12 Y le dijo: Amigo, ¿cómo entraste aquí no teniendo vestido de boda? Y a él se le cerró la boca.

13 Entonces el rey dijo a los que servían: Atado de pies y de manos tomadle, y echadle en las tinieblas de afuera; allí será el lloro y el crujir de dientes.

14 Porque muchos son llamados, y pocos escogidos.

15 Entonces, idos los fariseos, consultaron cómo le tomarían en [alguna] palabra.

16 Y envían a él los discípulos de ellos, con los de Herodes, diciendo: Maestro, sabemos que eres amador de verdad, y que enseñas con verdad el camino de Dios, y que no te curas de nadie, porque no tienes acepción de persona de hombres.

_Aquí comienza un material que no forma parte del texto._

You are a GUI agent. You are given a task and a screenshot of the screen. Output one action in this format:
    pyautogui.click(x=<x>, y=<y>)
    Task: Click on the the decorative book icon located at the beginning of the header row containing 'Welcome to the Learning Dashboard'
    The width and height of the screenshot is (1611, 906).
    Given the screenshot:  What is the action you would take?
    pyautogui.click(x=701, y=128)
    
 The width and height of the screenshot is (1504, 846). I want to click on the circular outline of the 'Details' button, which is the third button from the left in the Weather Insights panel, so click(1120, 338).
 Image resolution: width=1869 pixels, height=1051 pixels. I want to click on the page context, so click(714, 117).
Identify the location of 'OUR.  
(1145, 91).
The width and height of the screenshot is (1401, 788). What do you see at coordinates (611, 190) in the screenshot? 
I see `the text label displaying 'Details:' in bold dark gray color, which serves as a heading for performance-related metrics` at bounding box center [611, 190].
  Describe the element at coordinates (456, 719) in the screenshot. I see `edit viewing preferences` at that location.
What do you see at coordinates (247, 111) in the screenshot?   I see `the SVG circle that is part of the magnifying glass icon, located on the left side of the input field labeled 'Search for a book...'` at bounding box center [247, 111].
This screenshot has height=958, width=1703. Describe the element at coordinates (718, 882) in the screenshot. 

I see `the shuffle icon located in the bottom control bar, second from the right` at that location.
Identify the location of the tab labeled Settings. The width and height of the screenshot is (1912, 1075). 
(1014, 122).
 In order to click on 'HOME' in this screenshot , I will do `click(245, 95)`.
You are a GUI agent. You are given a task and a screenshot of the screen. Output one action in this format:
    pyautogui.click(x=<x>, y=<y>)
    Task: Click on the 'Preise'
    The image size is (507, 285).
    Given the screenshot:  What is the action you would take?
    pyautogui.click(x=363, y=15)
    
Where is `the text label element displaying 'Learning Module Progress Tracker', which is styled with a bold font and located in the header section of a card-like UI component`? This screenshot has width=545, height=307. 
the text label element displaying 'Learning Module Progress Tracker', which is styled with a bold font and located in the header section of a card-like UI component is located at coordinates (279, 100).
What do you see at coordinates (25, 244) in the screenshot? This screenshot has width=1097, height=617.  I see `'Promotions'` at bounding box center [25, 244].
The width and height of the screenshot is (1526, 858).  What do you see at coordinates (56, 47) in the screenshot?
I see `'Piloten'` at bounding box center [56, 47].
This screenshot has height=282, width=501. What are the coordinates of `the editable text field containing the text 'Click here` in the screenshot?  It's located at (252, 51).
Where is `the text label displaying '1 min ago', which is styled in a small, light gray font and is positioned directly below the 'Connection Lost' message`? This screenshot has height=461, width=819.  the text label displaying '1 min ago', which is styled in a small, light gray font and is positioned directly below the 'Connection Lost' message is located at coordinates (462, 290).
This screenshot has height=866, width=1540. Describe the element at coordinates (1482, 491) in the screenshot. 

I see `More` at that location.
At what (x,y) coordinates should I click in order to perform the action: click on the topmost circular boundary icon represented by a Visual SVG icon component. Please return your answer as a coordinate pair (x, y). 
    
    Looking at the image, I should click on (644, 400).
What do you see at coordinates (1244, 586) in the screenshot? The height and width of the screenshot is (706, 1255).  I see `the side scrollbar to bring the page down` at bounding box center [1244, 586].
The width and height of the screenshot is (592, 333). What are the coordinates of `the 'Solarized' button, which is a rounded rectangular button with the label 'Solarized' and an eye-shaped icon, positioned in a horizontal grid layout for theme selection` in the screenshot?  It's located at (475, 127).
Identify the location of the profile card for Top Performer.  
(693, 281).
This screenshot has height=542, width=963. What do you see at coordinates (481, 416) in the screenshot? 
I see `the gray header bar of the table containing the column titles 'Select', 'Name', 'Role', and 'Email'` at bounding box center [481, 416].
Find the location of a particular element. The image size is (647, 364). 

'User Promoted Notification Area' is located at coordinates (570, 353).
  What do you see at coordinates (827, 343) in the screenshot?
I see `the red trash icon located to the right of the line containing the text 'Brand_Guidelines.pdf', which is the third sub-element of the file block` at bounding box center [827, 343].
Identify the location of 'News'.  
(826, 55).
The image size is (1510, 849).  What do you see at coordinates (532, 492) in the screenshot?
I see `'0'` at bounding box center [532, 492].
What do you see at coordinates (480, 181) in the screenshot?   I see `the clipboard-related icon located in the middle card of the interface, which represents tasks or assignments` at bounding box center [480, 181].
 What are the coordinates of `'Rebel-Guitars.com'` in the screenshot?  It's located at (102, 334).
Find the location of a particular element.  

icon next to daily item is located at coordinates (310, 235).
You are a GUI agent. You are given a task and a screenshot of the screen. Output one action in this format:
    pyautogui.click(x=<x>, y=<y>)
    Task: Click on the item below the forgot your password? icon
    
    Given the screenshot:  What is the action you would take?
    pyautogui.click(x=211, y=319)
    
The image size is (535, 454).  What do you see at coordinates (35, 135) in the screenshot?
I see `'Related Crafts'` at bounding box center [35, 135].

17 Dinos pues, qué te parece: ¿Es lícito dar tributo a César, o no?

18 Mas Jesús, entendida su malicia, [les] dice: ¿Por qué me tentáis, hipócritas?

19 Mostradme la moneda del tributo. Y ellos le presentaron un denario. 20 Entonces les dice: ¿De quién es esta imagen, y lo que está encima escrito?

21 Ellos le dicen: De César. Y les dijo: Pagad pues a César lo que es de César, y a Dios lo que es de Dios.

22 Y oyendo [esto], se maravillaron, y dejándole se fueron.